The agency’s statement identified salmonellosis as the cause and encouraged residents to remove feeders and baths. “Salmonellosis occurs periodically in Pine Siskins in some winters throughout their range,” said Krysta Rogers, an avian disease specialist with the California DFW. “When large numbers of Pine Siskins congregate, the disease can spread rapidly, causing high mortality. Most birds die within 24 hours of infection.”
In early March, on the other side of the country, the South Carolina Department of Natural Resources issued a similar statement, asking residents to take down feeders until early April, when Pine Siskins start to head north.
Jennifer Gordon of the wildlife rehab nonprofit Carolina Waterfowl Rescue said her organization has treated dozens of sick siskins, as well as House and Purple Finches and American Goldfinches. Most birds don’t respond to treatment and are euthanized.
Dan Grear of the USGS National Wildlife Health Center says salmonellosis infections in feeder birds are common in winter and early spring as the birds congregate to feed. “The number of cases during winter months in songbirds and in pigeons and doves that frequent garden bird feeders probably is significantly underreported,” so it is impossible to say how widespread the problem is right now. “The wildlife health community ends up looking at the really big obvious events, like in the Northwest this winter, but we don’t have the capacity to track down all the others.”
What you should do
If you have a bird feeder or bath and live in one of the affected areas, take them down for at least a few weeks or until local wildlife agencies say it’s okay to put them back.

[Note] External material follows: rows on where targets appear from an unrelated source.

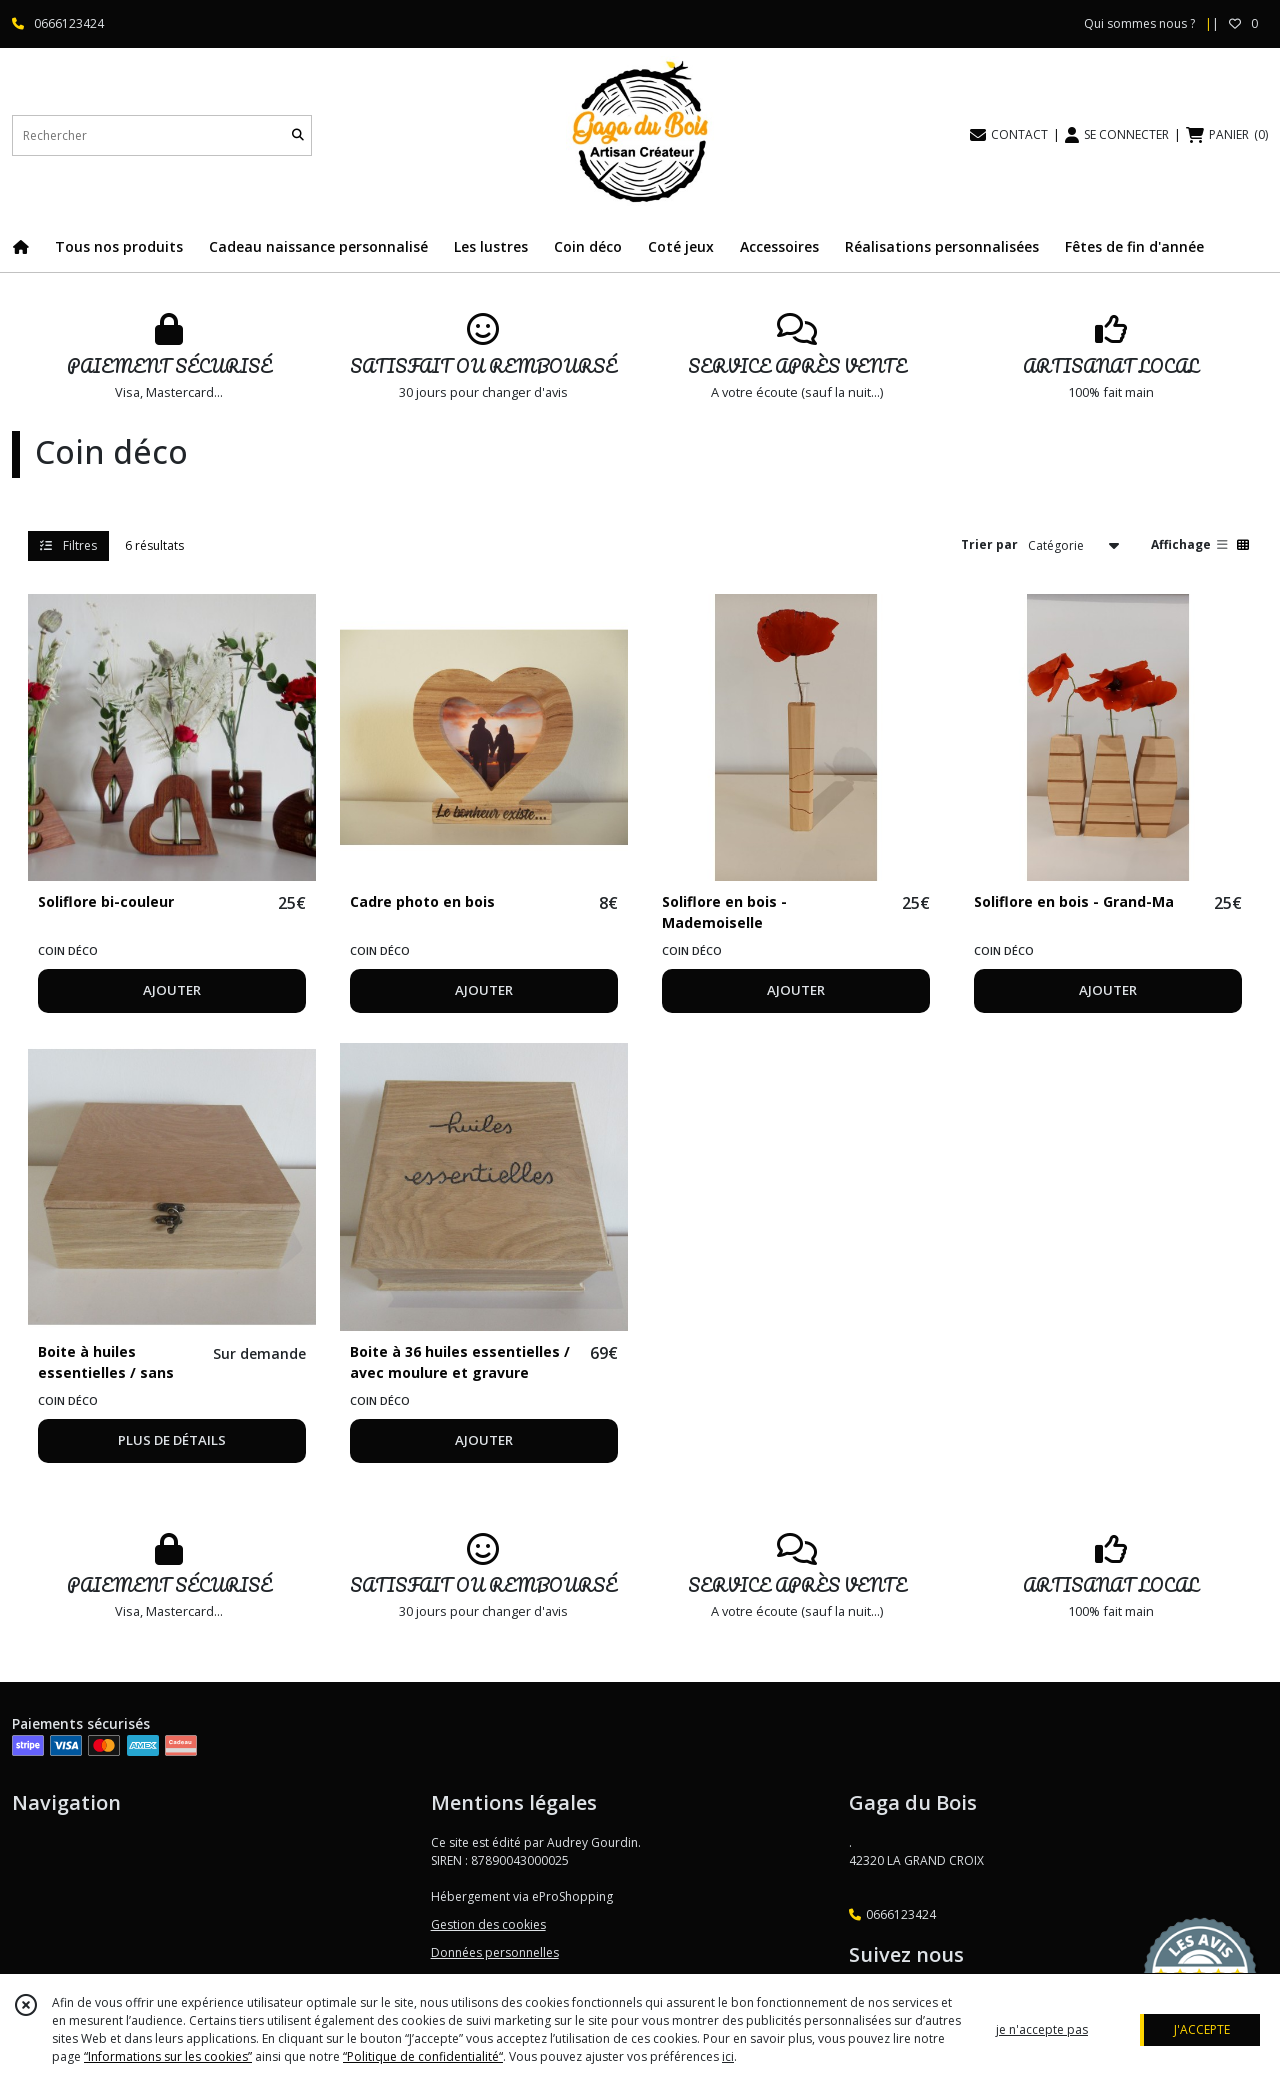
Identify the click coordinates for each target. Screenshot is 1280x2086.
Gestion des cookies (488, 1924)
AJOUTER (172, 990)
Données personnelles (495, 1952)
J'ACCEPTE (1202, 2029)
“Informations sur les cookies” (168, 2056)
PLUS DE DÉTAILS (172, 1440)
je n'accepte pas (1042, 2029)
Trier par (989, 544)
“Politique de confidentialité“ (423, 2056)
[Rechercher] (298, 135)
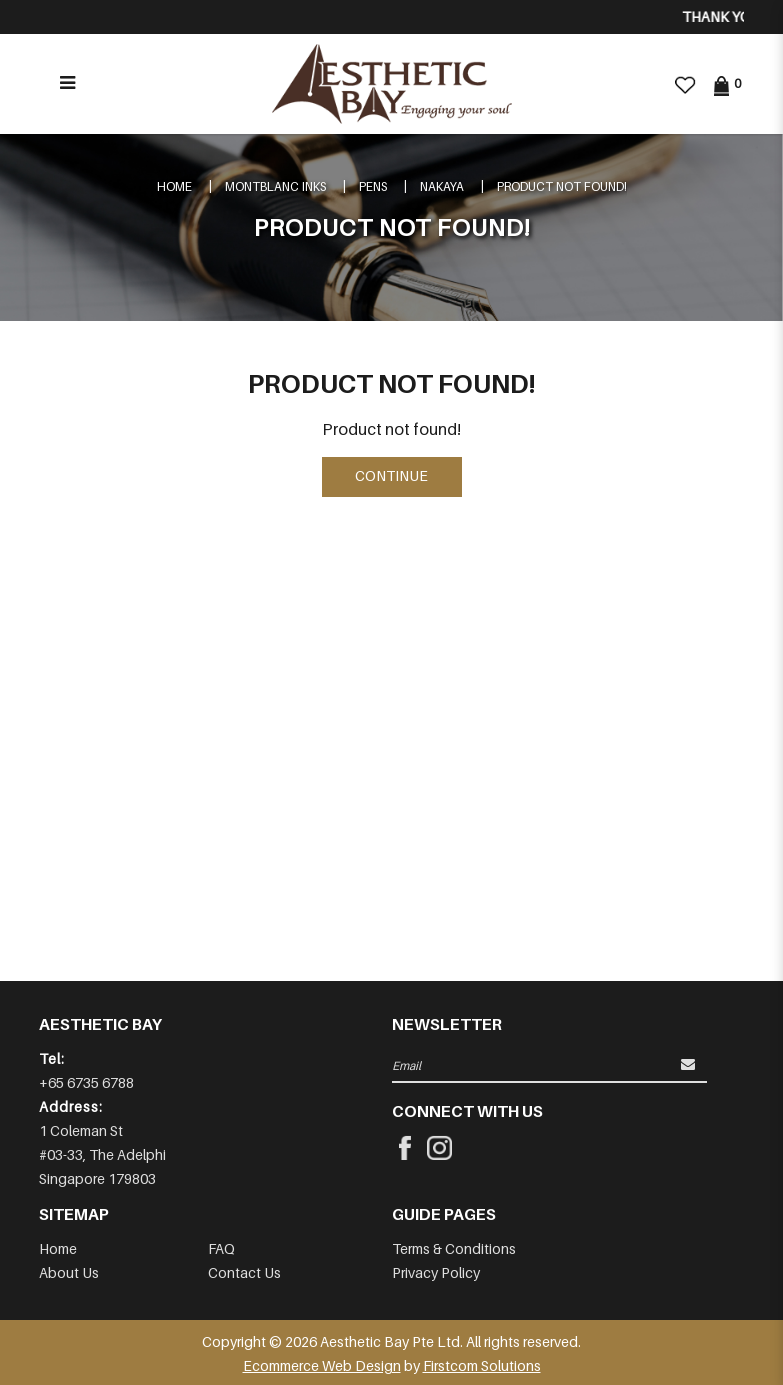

Meanwhile, clean your feeders and baths to kill any potential bacteria. Grear and other experts recommend cleaning with a 10% household bleach solution (9 parts water:1 part bleach) and removing any spilled and potentially contaminated feed from under the feeder. Clean the feeders, bird baths, and any items contaminated with bird droppings in an outdoor space or in another area of your home that is not used for food preparation or bathing.
Salmonellosis can also affect people, pets, and livestock, making it even more important to remove potentially contaminated seed. Gordon says dogs have become sick after finding and eating lethargic or dead birds.
If you find dead birds in your yard, Gordon says you shouldn’t touch them with your hands. Use gloves and either bury them or double bag them and place them in the trash. Some state wildlife agencies have online forms for reporting dead birds or other wildlife.
If you live in an area where no cases have been reported this winter or spring, don’t assume the disease isn’t present. It may be worth contacting a local wildlife agency or rehabber to ask if it’s safe to keep feeders up. And keep a close eye on any siskins or other finches. When the birds are sick, they’re often hunched over, stand on the ground, or have discharge around the eyes.